As far as giving a summary of the world in 100 words or less, I think the guy on Airplane did it best: Well first the earth cooled, then the dinosaurs came, they got too big and fat and died and turned into oil, then the Arabs came, and then Price Charles started wearing all of Lady Di's close and I couldn't understand it...
Sojka's Call said…
Jeff has a point from the western civ perspective. The Chinese have Siberia in their sights. They are moving people into there. They are closer to it physically than Moscow. There was another Al Fin post about that........ http://alfin2100.blogspot.com/2010/12/russia-worlds-largest-dying-empire.html

He states... Demographic shrinkage is also leaving Eastern Siberia open for Chinese takeover.Moscow is also warily watching China's unauthorised movements into Siberia and the Far East.

Beijing is about six times closer to the port city of Vladivostok than is Moscow, which has very weak administrative control over its eastern territories.

Already, an estimated 200,000 to 500,000 Chinese nationals have illegally settled in these oil, gas and timber-rich areas.

Beijing is also tempted by Siberia's freshwater supply, given that China already has severe shortages throughout the country.

The Russian Far East is inhabited by only six million people, while the three provinces in northeast China have about 110 million Chinese inhabitants. By 2020, more than 100 million Chinese will live less than 100km to the south of these Russian territories, whose population will then number between five million and 10 million.

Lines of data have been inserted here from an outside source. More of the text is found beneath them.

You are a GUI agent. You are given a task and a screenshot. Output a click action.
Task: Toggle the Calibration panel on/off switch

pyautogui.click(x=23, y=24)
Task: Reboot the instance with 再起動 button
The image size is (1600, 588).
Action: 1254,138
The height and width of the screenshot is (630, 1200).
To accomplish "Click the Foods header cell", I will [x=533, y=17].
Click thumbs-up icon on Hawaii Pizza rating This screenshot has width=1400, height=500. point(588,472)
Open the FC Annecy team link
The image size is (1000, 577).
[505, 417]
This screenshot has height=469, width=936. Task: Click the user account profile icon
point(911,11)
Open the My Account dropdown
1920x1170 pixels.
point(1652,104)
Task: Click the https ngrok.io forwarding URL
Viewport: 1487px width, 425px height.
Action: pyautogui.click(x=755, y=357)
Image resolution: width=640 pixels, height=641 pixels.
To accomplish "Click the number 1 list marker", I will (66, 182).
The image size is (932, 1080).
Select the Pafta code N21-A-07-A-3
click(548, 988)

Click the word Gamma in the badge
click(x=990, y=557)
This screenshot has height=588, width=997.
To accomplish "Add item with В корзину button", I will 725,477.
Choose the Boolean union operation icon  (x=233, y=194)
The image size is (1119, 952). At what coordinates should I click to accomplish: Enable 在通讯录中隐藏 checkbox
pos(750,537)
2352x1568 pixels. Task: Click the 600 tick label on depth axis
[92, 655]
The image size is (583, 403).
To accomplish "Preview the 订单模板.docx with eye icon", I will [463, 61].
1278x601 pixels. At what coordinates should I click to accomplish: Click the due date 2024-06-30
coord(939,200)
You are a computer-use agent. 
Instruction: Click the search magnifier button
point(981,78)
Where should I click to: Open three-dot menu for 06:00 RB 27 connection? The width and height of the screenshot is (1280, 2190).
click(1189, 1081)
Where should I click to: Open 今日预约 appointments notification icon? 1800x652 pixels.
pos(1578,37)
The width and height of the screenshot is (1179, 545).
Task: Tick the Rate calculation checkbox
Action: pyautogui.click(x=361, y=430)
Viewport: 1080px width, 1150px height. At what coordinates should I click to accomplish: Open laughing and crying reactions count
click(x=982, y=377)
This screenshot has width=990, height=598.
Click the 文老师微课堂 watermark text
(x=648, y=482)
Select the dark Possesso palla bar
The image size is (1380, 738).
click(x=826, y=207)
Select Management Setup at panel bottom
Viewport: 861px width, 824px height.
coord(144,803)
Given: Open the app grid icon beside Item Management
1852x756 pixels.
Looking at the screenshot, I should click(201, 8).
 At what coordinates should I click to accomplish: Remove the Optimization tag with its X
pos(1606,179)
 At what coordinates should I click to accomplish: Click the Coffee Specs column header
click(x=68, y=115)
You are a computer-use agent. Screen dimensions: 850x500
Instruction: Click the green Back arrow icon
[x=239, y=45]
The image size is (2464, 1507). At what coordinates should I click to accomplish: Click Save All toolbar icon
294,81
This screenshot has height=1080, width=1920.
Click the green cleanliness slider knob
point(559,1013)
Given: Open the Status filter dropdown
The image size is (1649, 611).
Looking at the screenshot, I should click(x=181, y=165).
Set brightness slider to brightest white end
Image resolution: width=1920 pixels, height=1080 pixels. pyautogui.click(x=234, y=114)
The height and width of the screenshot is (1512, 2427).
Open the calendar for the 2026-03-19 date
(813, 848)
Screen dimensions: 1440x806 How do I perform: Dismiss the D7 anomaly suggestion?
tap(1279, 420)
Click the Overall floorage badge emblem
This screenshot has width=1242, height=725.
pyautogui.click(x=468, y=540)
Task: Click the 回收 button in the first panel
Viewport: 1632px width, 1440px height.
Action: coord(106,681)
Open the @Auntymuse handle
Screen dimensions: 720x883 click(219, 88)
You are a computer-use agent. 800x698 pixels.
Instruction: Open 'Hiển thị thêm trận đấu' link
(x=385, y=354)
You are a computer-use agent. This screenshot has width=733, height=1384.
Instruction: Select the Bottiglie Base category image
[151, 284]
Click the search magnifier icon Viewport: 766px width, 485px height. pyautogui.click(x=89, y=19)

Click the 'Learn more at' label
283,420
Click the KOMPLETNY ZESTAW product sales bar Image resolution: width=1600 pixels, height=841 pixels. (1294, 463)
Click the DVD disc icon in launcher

As Medvedev recently admitted, if Russia does not secure its presence in the Far East, it could eventually "lose everything" to the Chinese.

See this link for more.......... http://www.realclearworld.com/articles/2010/12/29/watch_out_for_russian_wild_card_in_asia-pacific__99333.html
Keith said…
Defend ourselves from the Chinese? Are they not becoming us? I would be more concerned if I was Chinese that I was losing my Eastern identity. They are not buying up land and commercial real estate, we are selling it at breakneck speed. But isn't that the freemarket capitalist way. We are in debt because we wanted to borrow money from China. China didn't do anything that we didn't do to ourselves. Maybe we should go Chapter 11 as a country and wipe the slate clean. That would piss them off wouldn't it.

So I guess you support the devaluation of the dollar vs the Yuan as I do which was one of the purposes of the Feds $600B purchase of Treasury notes since it is the one thing we can do to increase the cost of Chinese goods that are artificially held low by the Chinese government which would in turn help US manufactured goods compete in our own markets as well as international markets? Couple that with tax incentives to US manufacturers and you have a recipe for revitalization of the US economy.